Published by Inside Story, Friday 20 May

Opposition leader Bill Shorten announced last week that Labor will end the longstanding Medicare freeze, introducing a clear distinction between Labor and Liberal on future funding of Medicare. Labor is playing to its political strength here; traditionally it has been more committed to universality and bulk-billing than its conservative opponents. Labor is also tapping into a public concern: “health and Medicare” generally rates as one of the top three issues in voters’ minds at election time.

Shorten will hope that the public will forget that the freeze – originally a simple deferral of indexation for most Medicare items other than general practice – was a Labor invention when it began back in 2013. Since then, Liberal governments have extended the freeze’s scope and duration, with the recent budget extending it until 2020.

The effect has been that while inflation has crept up – prices have increased about 5.7 per cent since 2013 – the fee for a standard general practice consultation has only increased 2 per cent. The longer the fee freeze is in place, the greater the gap between general practitioner costs and revenues.

General practices have so far held the line in terms of what they charge. Bulk-billing has even marginally increased over the past few years, with about 84 per cent of general practitioner consultations now bulk-billed compared to around 82 per cent in 2013. GPs are seeing more patients, and almost all those extra patients have been bulk-billed.

But general practices are businesses, some of them large enough to be listed on the stock exchange, so increased gaps between costs and revenues will eventually lead to reductions in bulk-billing rates and out-of-pocket charges for patients. In the short run, general practitioners can increase revenue by seeing more patients – a few extra each day will make up for a small difference in inflation and rebate changes – but this can’t continue for ever.

If a practice gives up bulk-billing, the implications for patients (and the health system) could be significant. At the moment, if a GP doesn’t bulk-bill, the average patient out-of-pocket cost is $35 (after receipt of the Medicare rebate). This is the price patients can expect to face, not simply the couple of dollars’ difference caused by the inflation lag.

As well as good politics for Labor, protecting bulk-billing and access to general practitioners makes good economic sense. Australia already has high rates of out-of-pocket costs compared to comparable countries, and about one in twenty patients report deferring GP visits because of costs.
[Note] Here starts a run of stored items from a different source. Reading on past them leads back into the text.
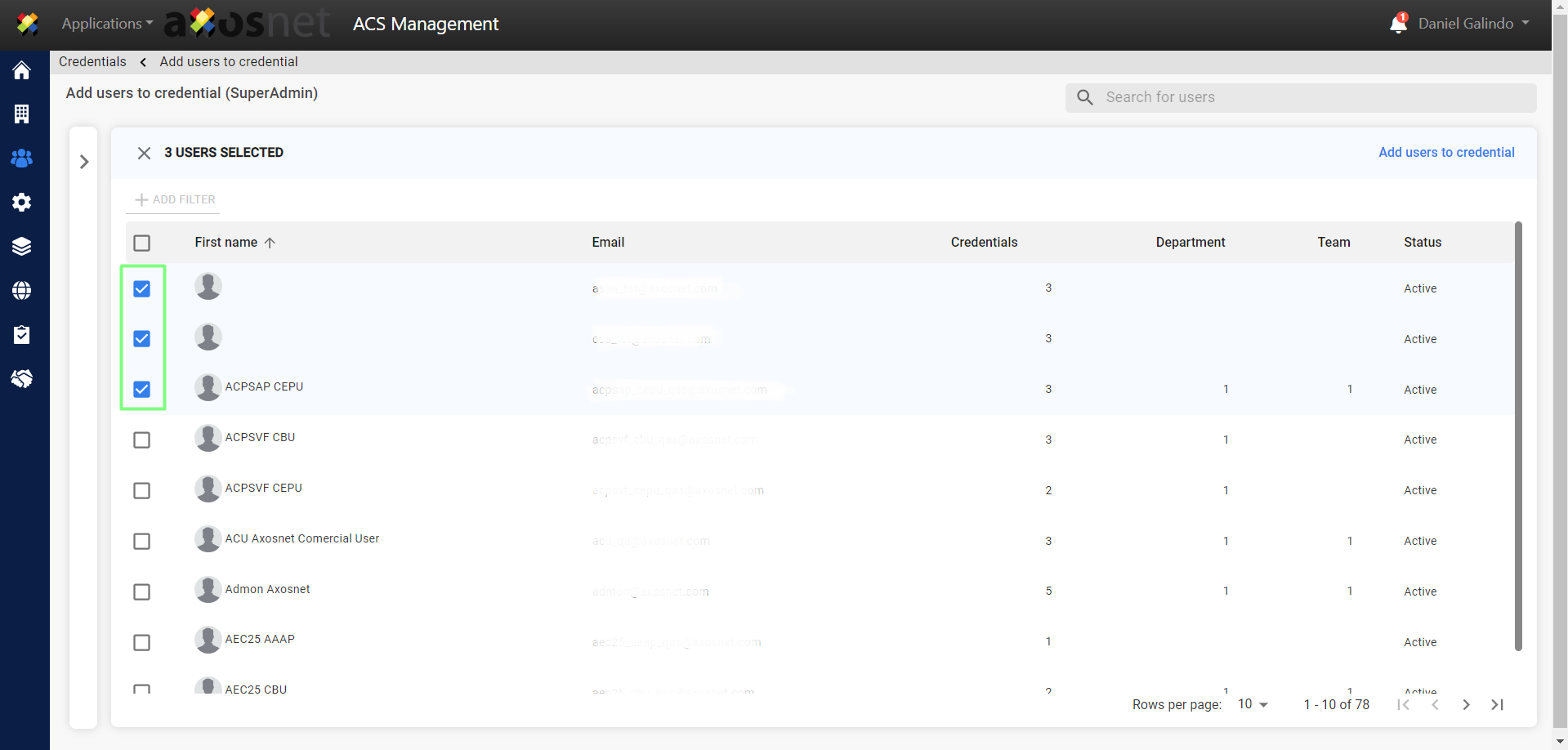The height and width of the screenshot is (750, 1568).
Task: Open the rows per page dropdown
Action: point(1253,704)
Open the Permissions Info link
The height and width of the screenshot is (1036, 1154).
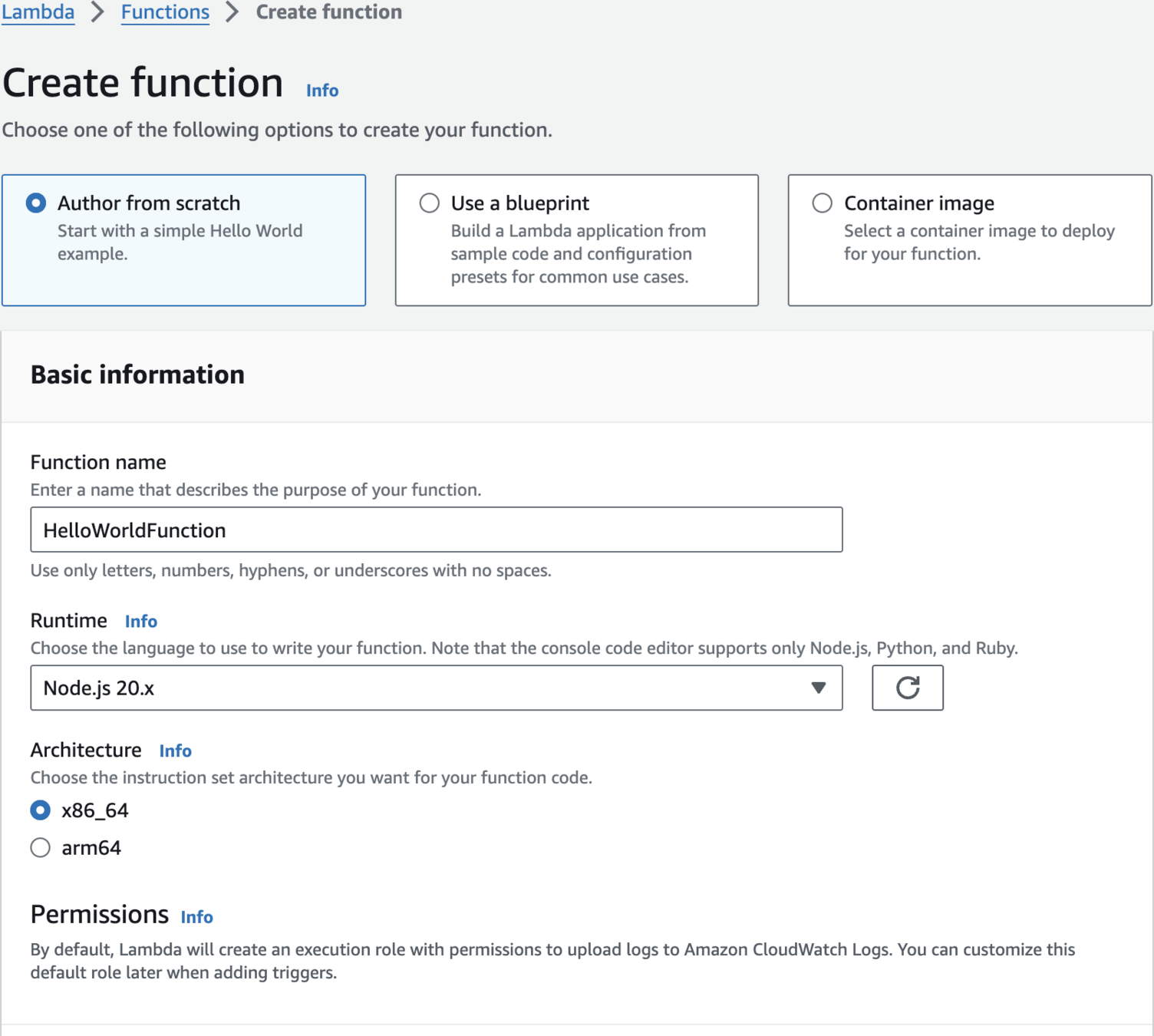click(197, 917)
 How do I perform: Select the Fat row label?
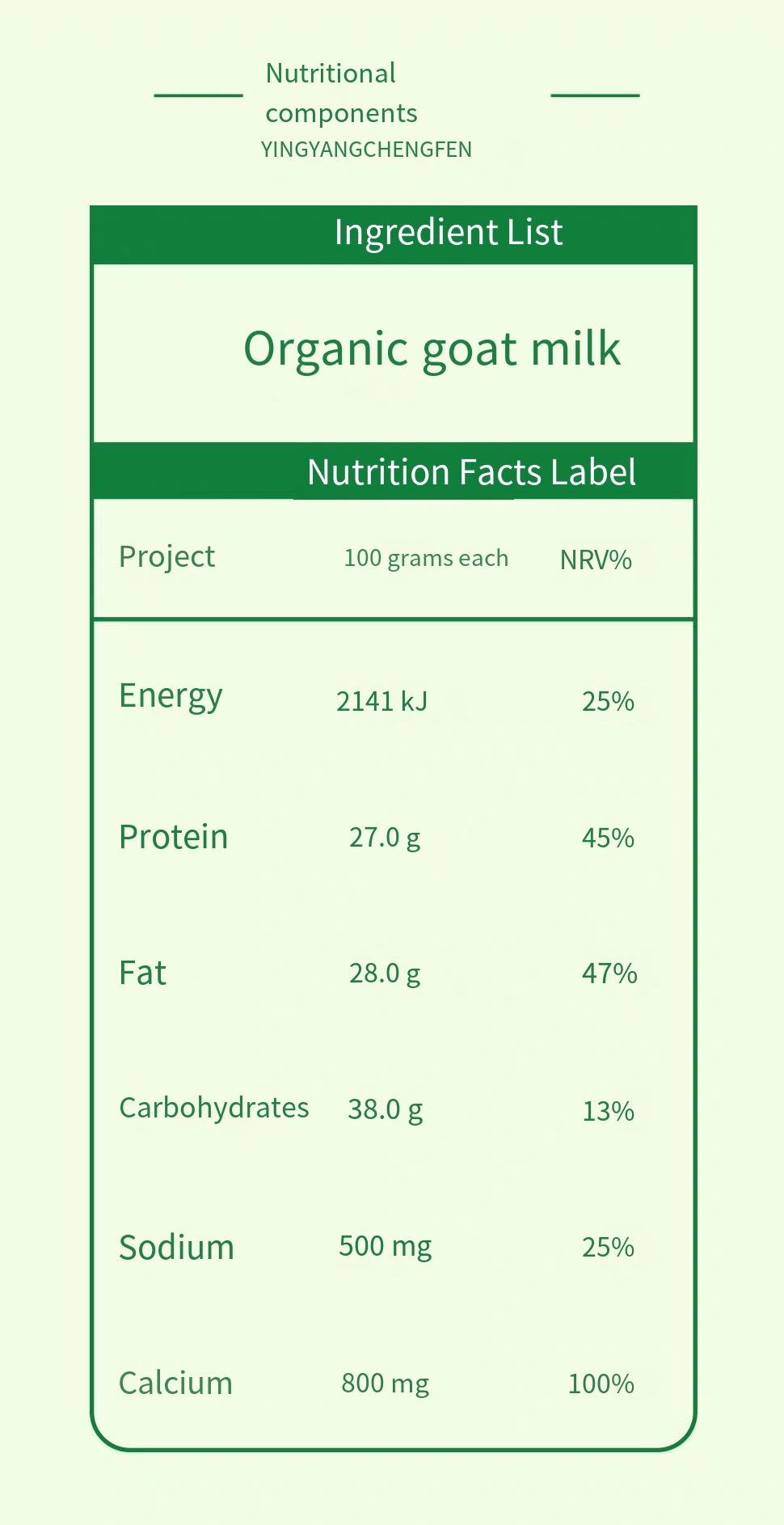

General practice is relatively cheap compared to hospital stays or emergency department visits, so increasing the cost of getting access to a GP, which may lead to higher hospital costs in the future, makes no economic sense.

In the short run, the cost to the budget of the Labor announcement – about $2.4 billion over the forward estimates period – will simply be increased revenue to medical practices. But this is extra money that patients might otherwise have to pay directly, hence its electoral appeal.

The big pathology companies, which threatened a campaign about bulk-billing following the last budget, have been successful in negotiating concessions from the government. General practice, being more diffuse, has not been as well-organised and so hasn’t had the same political clout. Whether general practices will put up posters and hand out leaflets as the pathology companies did will help determine the electoral impact for Labor and the Coalition of the emerging gap in policies about Medicare.